Subitamente, a maior estrela dos Jogos transformou as expectativas pelo seu desempenho atlético num grande debate sobre saúde mental no esporte de alto rendimento.
“Também temos que nos concentrar em nós mesmos, porque no fim das contas também somos humanos”, disse Biles. “Portanto, temos que proteger nossa mente e nosso corpo, em vez de apenas sair e fazer o que o mundo quer que façamos.”
Desde então, ela abriu mão de competir em quase todas as finais para as quais havia se classificado: individual geral, salto, solo e barras assimétricas.
Na segunda (2), a federação americana, que afirmou apoiar totalmente a atleta em suas decisões, confirmou seu retorno para a trave, no último dia de programação do esporte nos Jogos.
Após ter falado de forma mais genérica sobre as questões de saúde mental inicialmente, Biles contou nas suas redes sociais que vinha sofrendo de um problema de desorientação espacial conhecido no meio da ginástica como “twisties”. Apesar de não ser algo incomum, não há explicações consolidadas sobre suas causas e possíveis tratamentos.
Os movimentos que a ginasta executa sobre a trave, embora requeiram muita precisão, são menos acrobáticos e envolvem menos giros do que nos dos demais aparelhos.
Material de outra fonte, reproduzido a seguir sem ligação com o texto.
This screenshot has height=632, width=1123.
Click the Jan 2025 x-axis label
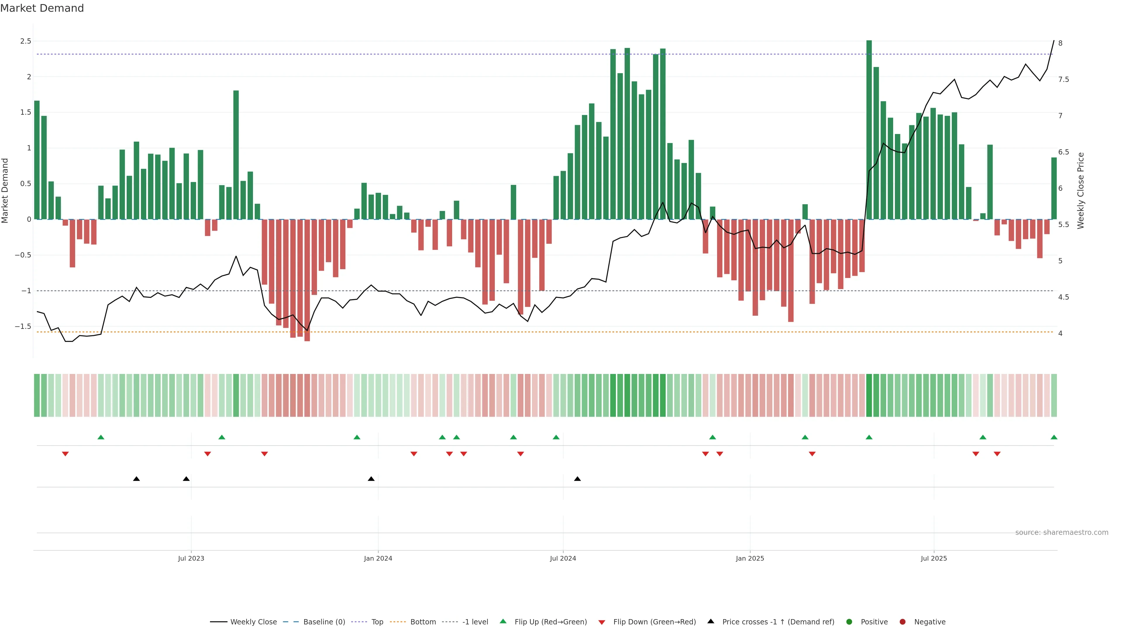(x=750, y=558)
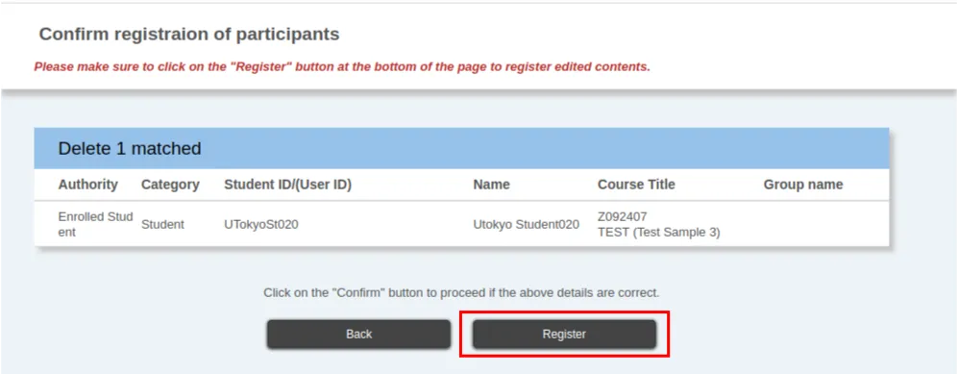The width and height of the screenshot is (958, 374).
Task: Select the Enrolled Student authority cell
Action: (x=95, y=224)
Isso possivelmente influenciou a decisão por voltar a competir nessa prova, apesar de nunca ter sido a mais dominante da americana.
Biles entrou no ginásio como terceira da fila, posição que indicava a ordem em que iria competir. Com olhar compenetrado, acenou para as câmeras que acompanhavam seus passos e logo começou o aquecimento.
Enquanto a canadense Elsabeth Black e Xijing Tang se apresentavam, a americana conversou bastante com seus treinadores. A demora para que saísse a nota da chinesa elevou a tensão da expectativa por sua entrada.
Quando chegou a hora, Biles fez uma apresentação segura –a nota de dificuldade, 6.100, ficou quatro décimos abaixo da série da classificação– e aparentou ter ficado satisfeita. De longe, foi a mais celebrada entre as finalistas.
O sorriso no rosto diminuiu quando soube que não seria o suficiente para ultrapassar Tang, mas Biles continuou de pé, apoiando a americana Sunisa Lee, conversando com os técnicos e cumprimentando as outras competidoras.
Após pautar as Olimpíadas em temas que vão muito além de suas acrobacias e terminar o evento com duas medalhas -nenhuma de ouro-, Simone Biles se despede dos Jogos de Tóquio subvertendo o papel esperado para sua grande estrela.